While dozens of towns across the state have passed or introduced ordinances in recent months that would limit plastic bags, Westport addressed the issue a decade ago , becoming the first town east of the Mississippi to enact such a law.

Now, several of the town’s delegation in Hartford solidified Westport’s commitment to being at the forefront of improving Connecticut’s environmental impact.

State Rep. Jonathan Steinburg and political newcomer Sen. Will Haskell, along with Milford’s state Rep. Kim Rose, met last weekend at Compo Beach to announce their respective bills to eliminate single-use plastic bags across the state. The legislation would also promote the use of reusable bags and establish fees on paper bags.

Westport’s ability to adopt such a change in a country that uses over 380 billion plastic bags per year should inspire more municipalities — and the state — to do the same.

“Hundreds of thousands of sea turtles, whales, and other marine mammals, and more than 1 million seabirds die each year from ocean pollution and ingestion or entanglement in marine debris,” according to seeturtles.org.

The reliance on single-use plastic products, and the incorrect disposal of them, not only endangers the lives of animals, but also pollutes our oceans. With Long Island Sound and beaches being such important parts of the town and Connecticut’s ecosystem, protecting it from harmful plastic pollution should come as a no-brainer.

While local politicians from both parties have come forward in support of this legislation, it’s understandable that residents in cities without such an ordinance may not embrace the idea of a statewide ban.

Getting handed a plastic bag at a retail or supermarket has become so commonplace that banning such a widespread product in favor of reusable bags could be viewed as disruptive. Especially when many also use them to line their trash bins or pick up after their pets.

However, we weren’t always so reliant on the plastic bag as a preferred carrier of groceries and the like.

A 2014 Atlantic article points out, “Plastic grocery bags were introduced in America in 1979; Kroger and Safeway had picked them up in 1982. But relatively few stores were using them.” It was not until the mid-1980s that plastic bags were offered in about 75 percent of supermarkets.

In a mere 40 years, plastic bags have made their way into arguably every home in the country.

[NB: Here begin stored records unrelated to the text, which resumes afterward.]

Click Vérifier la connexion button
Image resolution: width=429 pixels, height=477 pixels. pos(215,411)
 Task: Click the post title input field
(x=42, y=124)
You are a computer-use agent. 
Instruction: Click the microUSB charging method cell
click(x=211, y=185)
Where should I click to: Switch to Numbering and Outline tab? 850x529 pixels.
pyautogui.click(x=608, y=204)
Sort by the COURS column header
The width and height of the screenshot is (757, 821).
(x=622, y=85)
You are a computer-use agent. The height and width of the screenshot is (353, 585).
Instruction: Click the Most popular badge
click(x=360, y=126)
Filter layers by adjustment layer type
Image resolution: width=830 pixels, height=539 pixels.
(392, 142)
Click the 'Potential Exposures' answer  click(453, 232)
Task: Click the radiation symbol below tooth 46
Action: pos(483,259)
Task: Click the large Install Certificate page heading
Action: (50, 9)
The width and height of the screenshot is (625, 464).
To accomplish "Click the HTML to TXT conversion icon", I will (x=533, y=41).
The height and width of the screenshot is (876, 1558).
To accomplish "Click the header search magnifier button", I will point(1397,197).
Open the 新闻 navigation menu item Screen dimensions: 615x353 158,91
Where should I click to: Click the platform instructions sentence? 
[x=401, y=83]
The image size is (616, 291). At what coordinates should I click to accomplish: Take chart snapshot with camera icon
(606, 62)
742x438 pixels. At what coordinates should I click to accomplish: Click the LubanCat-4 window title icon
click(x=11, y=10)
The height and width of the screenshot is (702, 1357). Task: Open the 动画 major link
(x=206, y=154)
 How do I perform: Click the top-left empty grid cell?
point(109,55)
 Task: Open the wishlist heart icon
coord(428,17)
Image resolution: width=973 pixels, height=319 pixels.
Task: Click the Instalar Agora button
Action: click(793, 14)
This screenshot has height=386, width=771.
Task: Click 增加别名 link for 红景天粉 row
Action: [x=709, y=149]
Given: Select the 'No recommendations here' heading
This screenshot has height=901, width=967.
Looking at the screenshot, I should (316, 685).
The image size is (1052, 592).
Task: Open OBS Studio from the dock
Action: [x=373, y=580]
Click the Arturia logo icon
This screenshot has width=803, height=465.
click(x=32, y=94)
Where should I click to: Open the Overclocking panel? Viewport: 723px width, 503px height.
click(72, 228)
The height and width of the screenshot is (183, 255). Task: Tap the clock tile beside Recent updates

But also into the bellies of animals, around the necks of birds, and washed up on shore of our beaches.

It’s a bad habit that will continue to cause collateral damage if not checked, but there is still time to break the cycle.

Connecticut has the chance to follow Westport’s lead to become the second state, after California, to ban single-use plastic bags.

Granted, it won’t be easy, and such a drastic change won’t happen overnight. But like any new habit, it’ll stick with time. And our waters and marine life will thank us that it did.